## Begin ENTRIES PROVIDED
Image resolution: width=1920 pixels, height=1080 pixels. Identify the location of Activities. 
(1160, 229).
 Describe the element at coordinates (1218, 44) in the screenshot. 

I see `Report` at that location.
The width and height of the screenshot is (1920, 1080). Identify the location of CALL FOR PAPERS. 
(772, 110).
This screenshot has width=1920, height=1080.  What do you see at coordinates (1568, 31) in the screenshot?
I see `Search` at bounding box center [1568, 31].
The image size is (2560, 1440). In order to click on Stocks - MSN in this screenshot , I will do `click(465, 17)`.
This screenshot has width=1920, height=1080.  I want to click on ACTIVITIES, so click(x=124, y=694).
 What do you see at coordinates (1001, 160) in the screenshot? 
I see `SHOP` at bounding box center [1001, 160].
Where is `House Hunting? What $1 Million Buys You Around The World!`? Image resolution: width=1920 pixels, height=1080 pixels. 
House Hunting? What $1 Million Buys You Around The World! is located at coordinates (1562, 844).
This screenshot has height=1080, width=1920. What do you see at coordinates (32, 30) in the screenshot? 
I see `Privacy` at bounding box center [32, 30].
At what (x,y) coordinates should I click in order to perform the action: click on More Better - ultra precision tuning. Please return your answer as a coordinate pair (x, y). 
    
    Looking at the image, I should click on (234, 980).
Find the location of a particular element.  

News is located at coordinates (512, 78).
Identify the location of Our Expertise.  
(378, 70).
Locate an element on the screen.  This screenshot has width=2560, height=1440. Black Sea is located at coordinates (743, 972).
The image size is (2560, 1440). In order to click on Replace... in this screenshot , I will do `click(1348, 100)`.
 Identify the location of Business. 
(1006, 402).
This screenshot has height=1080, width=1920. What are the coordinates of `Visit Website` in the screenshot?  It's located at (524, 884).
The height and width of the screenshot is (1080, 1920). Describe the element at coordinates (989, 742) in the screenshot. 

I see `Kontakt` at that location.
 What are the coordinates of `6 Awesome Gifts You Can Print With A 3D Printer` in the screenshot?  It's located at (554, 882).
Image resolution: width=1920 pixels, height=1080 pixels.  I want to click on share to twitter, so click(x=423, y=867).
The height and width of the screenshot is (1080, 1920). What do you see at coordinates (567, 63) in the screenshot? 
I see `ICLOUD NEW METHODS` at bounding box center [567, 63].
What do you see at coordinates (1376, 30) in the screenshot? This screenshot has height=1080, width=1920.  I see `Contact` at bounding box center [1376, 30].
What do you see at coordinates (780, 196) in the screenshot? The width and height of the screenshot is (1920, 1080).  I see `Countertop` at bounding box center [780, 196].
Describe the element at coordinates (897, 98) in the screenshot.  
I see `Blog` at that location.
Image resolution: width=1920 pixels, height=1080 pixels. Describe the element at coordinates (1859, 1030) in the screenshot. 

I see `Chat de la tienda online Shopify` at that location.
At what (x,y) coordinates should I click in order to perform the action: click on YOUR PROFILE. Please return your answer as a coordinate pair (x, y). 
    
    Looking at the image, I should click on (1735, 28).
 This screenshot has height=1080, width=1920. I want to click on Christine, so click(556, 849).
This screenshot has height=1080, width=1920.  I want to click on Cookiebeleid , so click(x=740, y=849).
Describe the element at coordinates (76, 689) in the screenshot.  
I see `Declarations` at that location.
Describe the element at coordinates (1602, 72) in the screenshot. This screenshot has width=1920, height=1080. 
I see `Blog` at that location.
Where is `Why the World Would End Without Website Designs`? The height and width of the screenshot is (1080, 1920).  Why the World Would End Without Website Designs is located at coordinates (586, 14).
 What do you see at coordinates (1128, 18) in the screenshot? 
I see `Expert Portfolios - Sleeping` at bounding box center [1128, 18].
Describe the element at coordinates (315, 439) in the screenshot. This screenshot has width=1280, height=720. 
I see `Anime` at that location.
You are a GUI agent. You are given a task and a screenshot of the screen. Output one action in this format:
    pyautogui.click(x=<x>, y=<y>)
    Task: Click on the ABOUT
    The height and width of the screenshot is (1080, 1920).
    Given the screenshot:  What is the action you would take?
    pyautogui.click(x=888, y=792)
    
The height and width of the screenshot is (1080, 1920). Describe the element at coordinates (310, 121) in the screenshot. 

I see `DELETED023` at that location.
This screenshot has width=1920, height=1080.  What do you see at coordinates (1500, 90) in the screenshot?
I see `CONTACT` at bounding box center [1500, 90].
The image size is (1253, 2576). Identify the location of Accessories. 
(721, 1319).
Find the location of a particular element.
## End ENTRIES PROVIDED
Copy all of the rows above, keeping every line unchanged.

ANSWER TO THIS PROBLEM:
Image resolution: width=1920 pixels, height=1080 pixels. Identify the location of Activities. 
(1160, 229).
 Describe the element at coordinates (1218, 44) in the screenshot. 

I see `Report` at that location.
The width and height of the screenshot is (1920, 1080). Identify the location of CALL FOR PAPERS. 
(772, 110).
This screenshot has width=1920, height=1080.  What do you see at coordinates (1568, 31) in the screenshot?
I see `Search` at bounding box center [1568, 31].
The image size is (2560, 1440). In order to click on Stocks - MSN in this screenshot , I will do `click(465, 17)`.
This screenshot has width=1920, height=1080.  I want to click on ACTIVITIES, so click(x=124, y=694).
 What do you see at coordinates (1001, 160) in the screenshot? 
I see `SHOP` at bounding box center [1001, 160].
Where is `House Hunting? What $1 Million Buys You Around The World!`? Image resolution: width=1920 pixels, height=1080 pixels. 
House Hunting? What $1 Million Buys You Around The World! is located at coordinates (1562, 844).
This screenshot has height=1080, width=1920. What do you see at coordinates (32, 30) in the screenshot? 
I see `Privacy` at bounding box center [32, 30].
At what (x,y) coordinates should I click in order to perform the action: click on More Better - ultra precision tuning. Please return your answer as a coordinate pair (x, y). 
    
    Looking at the image, I should click on (234, 980).
Find the location of a particular element.  

News is located at coordinates (512, 78).
Identify the location of Our Expertise.  
(378, 70).
Locate an element on the screen.  This screenshot has width=2560, height=1440. Black Sea is located at coordinates (743, 972).
The image size is (2560, 1440). In order to click on Replace... in this screenshot , I will do `click(1348, 100)`.
 Identify the location of Business. 
(1006, 402).
This screenshot has height=1080, width=1920. What are the coordinates of `Visit Website` in the screenshot?  It's located at (524, 884).
The height and width of the screenshot is (1080, 1920). Describe the element at coordinates (989, 742) in the screenshot. 

I see `Kontakt` at that location.
 What are the coordinates of `6 Awesome Gifts You Can Print With A 3D Printer` in the screenshot?  It's located at (554, 882).
Image resolution: width=1920 pixels, height=1080 pixels.  I want to click on share to twitter, so click(x=423, y=867).
The height and width of the screenshot is (1080, 1920). What do you see at coordinates (567, 63) in the screenshot? 
I see `ICLOUD NEW METHODS` at bounding box center [567, 63].
What do you see at coordinates (1376, 30) in the screenshot? This screenshot has height=1080, width=1920.  I see `Contact` at bounding box center [1376, 30].
What do you see at coordinates (780, 196) in the screenshot? The width and height of the screenshot is (1920, 1080).  I see `Countertop` at bounding box center [780, 196].
Describe the element at coordinates (897, 98) in the screenshot.  
I see `Blog` at that location.
Image resolution: width=1920 pixels, height=1080 pixels. Describe the element at coordinates (1859, 1030) in the screenshot. 

I see `Chat de la tienda online Shopify` at that location.
At what (x,y) coordinates should I click in order to perform the action: click on YOUR PROFILE. Please return your answer as a coordinate pair (x, y). 
    
    Looking at the image, I should click on (1735, 28).
 This screenshot has height=1080, width=1920. I want to click on Christine, so click(556, 849).
This screenshot has height=1080, width=1920.  I want to click on Cookiebeleid , so click(x=740, y=849).
Describe the element at coordinates (76, 689) in the screenshot.  
I see `Declarations` at that location.
Describe the element at coordinates (1602, 72) in the screenshot. This screenshot has width=1920, height=1080. 
I see `Blog` at that location.
Where is `Why the World Would End Without Website Designs`? The height and width of the screenshot is (1080, 1920).  Why the World Would End Without Website Designs is located at coordinates (586, 14).
 What do you see at coordinates (1128, 18) in the screenshot? 
I see `Expert Portfolios - Sleeping` at bounding box center [1128, 18].
Describe the element at coordinates (315, 439) in the screenshot. This screenshot has width=1280, height=720. 
I see `Anime` at that location.
You are a GUI agent. You are given a task and a screenshot of the screen. Output one action in this format:
    pyautogui.click(x=<x>, y=<y>)
    Task: Click on the ABOUT
    The height and width of the screenshot is (1080, 1920).
    Given the screenshot:  What is the action you would take?
    pyautogui.click(x=888, y=792)
    
The height and width of the screenshot is (1080, 1920). Describe the element at coordinates (310, 121) in the screenshot. 

I see `DELETED023` at that location.
This screenshot has width=1920, height=1080.  What do you see at coordinates (1500, 90) in the screenshot?
I see `CONTACT` at bounding box center [1500, 90].
The image size is (1253, 2576). Identify the location of Accessories. 
(721, 1319).
Find the location of a particular element.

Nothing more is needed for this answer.